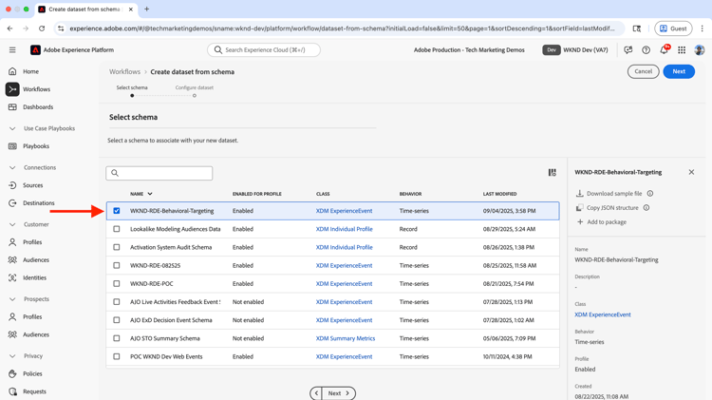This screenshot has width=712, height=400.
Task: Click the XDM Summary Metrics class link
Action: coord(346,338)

* * *

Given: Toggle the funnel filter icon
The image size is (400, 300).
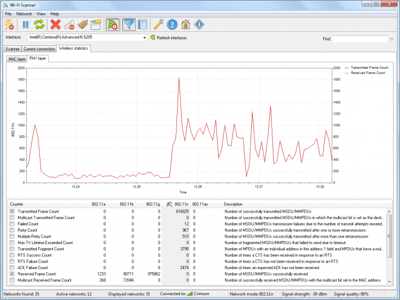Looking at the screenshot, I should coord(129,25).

Consignes de la tâche>
Mettez sous forme de liste numérotée les lignes des données comprises entre celle qui contient « This screenshot has width=712, height=400. » et celle qui contient « Action: coord(346,338) », ces deux lignes incluses, sans les lignes vides. Veuillez laisser les images hors de la réponse.

En réponse>
1. This screenshot has width=712, height=400.
2. Task: Click the XDM Summary Metrics class link
3. Action: coord(346,338)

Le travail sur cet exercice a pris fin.